The only theme i see is battery ?! I suggested skewer.

I think the chesstempo-users are much better on that but still could fail. You get what you pay for...

@Chuck_Fess : It depends on ones goals. To collect or refresh chunks a selection of themes or a limited set with a good distribution of important themes is better than a large random set.

Many belive that the best set is CT Art / Combinative Motives by Maxim Blokh. Many other human selected collections are good as well.
Your summary is a good one. I also am a big fan of the CT-ART set and related problem sets on Chess King Learn, and used them extensively in my own training.
Choosing to do puzzles where you know there is a skewer on the board helps you improve in situations where you know there is a skewer on the board. It is much less helpful in actually identifying whether there is a skewer on the board, unless something very similar to the position of a puzzle you have memorized emerges in a game.
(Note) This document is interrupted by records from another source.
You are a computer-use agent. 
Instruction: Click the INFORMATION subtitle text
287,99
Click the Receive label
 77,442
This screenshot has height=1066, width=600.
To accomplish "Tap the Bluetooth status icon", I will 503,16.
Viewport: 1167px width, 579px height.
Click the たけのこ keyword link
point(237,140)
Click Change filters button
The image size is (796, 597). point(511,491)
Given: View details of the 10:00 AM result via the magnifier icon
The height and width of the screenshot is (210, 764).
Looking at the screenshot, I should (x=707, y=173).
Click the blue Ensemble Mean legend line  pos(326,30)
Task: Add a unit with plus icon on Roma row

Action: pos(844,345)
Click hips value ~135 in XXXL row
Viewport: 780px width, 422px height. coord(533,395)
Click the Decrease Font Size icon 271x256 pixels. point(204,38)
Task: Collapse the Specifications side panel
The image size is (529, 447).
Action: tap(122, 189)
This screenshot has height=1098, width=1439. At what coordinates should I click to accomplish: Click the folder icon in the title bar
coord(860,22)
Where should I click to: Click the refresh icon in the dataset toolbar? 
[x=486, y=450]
What percentage of all chess games involve a skewer?Identifying the best tactic yourself is applicable in every single game you ever play. I didn’t say your method was useless, only that it was less useful. Because it is.
Puzzles where you know that there is a tactical solution and either a great advantage or a draw are generally not the same than a real game. And if i do 100 skewers, i will likely find skewer no. 101 on board. The same for mate nets, forks, and so on. And then, if there is a good base, also problems where one don't know the solution or maybe where there isn't a tactic.
Where is a good place to study mating puzzles?
Chesstempo with premium, some bunch of software and lazlo polgars "chess 5333+1" book.